• **SUPPLIED MATERIAL**
[Start of Attachment]

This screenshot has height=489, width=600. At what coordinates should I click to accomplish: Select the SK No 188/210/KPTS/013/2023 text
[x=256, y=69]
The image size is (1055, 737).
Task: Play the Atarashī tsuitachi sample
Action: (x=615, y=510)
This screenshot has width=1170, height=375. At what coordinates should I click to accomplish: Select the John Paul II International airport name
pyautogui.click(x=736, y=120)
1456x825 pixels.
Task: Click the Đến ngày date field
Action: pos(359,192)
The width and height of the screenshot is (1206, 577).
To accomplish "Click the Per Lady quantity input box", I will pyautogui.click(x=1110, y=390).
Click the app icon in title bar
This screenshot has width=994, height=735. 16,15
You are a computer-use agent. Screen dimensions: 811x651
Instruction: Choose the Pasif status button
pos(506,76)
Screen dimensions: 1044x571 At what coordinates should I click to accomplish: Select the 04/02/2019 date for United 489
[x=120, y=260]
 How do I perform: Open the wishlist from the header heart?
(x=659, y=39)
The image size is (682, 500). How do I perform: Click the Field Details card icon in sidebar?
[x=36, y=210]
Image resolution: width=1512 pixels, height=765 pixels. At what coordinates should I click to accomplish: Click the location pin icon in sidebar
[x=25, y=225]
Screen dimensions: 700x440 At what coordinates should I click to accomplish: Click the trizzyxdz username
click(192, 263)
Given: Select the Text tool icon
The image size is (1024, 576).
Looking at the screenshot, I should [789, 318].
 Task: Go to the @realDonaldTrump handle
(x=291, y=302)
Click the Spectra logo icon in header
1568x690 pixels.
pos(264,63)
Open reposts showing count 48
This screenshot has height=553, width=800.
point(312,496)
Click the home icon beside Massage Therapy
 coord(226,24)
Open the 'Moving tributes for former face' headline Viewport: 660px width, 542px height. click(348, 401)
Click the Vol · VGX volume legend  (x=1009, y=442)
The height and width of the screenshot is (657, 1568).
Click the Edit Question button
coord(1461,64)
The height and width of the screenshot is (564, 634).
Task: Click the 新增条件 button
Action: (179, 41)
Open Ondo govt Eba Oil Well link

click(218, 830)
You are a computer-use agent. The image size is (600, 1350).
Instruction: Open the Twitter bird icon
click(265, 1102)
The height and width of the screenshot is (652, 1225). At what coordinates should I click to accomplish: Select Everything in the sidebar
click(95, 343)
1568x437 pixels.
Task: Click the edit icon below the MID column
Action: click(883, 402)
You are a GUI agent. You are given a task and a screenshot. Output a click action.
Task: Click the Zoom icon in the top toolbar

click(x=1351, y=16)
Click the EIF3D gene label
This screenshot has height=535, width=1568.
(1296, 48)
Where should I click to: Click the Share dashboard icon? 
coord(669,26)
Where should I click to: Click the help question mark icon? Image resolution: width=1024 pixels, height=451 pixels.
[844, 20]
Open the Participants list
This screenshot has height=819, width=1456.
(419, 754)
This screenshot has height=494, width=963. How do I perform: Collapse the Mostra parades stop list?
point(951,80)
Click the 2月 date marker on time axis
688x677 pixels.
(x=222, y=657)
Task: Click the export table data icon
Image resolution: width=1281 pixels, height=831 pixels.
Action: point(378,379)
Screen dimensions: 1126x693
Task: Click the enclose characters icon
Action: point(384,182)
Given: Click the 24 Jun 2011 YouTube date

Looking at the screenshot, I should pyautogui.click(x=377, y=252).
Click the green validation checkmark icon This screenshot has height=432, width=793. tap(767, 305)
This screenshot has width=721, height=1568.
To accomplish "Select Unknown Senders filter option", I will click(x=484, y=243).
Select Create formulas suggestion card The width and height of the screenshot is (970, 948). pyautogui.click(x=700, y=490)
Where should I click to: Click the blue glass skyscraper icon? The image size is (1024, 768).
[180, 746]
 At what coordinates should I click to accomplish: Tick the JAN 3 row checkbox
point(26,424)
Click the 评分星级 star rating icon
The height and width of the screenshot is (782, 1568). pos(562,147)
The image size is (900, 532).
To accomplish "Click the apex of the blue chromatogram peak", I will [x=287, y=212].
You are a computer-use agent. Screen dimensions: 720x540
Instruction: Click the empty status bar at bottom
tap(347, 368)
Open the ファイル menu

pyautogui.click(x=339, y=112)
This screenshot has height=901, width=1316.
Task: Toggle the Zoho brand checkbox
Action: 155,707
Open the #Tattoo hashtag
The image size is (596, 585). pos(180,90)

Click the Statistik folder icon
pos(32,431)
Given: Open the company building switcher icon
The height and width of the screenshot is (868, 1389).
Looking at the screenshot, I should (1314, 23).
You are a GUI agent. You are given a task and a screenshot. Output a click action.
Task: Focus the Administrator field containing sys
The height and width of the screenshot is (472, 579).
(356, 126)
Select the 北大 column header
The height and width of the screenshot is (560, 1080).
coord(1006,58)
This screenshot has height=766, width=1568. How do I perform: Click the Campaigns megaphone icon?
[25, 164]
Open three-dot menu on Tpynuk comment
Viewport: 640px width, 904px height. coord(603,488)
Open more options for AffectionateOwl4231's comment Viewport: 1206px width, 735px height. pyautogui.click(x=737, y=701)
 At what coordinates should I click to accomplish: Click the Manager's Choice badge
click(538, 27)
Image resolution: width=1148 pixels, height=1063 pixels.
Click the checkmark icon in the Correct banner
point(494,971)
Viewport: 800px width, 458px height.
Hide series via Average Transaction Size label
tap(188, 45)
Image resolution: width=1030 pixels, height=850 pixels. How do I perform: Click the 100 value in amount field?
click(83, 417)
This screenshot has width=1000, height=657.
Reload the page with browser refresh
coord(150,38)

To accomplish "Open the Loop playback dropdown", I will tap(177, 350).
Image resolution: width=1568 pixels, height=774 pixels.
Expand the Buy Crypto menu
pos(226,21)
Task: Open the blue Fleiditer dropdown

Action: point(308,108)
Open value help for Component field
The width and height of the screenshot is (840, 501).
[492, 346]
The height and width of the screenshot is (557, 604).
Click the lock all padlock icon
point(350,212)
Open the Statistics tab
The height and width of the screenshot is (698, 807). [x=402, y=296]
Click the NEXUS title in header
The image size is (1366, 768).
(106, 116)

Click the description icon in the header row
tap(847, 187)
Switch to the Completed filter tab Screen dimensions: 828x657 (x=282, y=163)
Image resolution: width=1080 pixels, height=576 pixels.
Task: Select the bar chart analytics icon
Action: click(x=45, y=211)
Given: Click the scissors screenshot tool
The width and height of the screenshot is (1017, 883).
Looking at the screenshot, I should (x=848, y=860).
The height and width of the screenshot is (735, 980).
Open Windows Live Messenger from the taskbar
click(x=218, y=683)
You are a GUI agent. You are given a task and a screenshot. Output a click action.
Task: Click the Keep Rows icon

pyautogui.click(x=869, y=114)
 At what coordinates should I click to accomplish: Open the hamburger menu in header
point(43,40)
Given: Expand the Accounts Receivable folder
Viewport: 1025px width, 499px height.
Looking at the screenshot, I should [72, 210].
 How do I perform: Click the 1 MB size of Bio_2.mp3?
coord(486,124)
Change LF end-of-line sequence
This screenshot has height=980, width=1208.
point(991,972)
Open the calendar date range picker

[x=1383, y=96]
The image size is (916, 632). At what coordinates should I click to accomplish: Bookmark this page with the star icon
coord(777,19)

[End of Attachment]

Look through the entries above and report each line where the string "will" occurs.

To accomplish "Click the Per Lady quantity input box", I will pyautogui.click(x=1110, y=390).
To accomplish "Select Unknown Senders filter option", I will click(x=484, y=243).
To accomplish "Click the apex of the blue chromatogram peak", I will [x=287, y=212].
To accomplish "Open the Loop playback dropdown", I will tap(177, 350).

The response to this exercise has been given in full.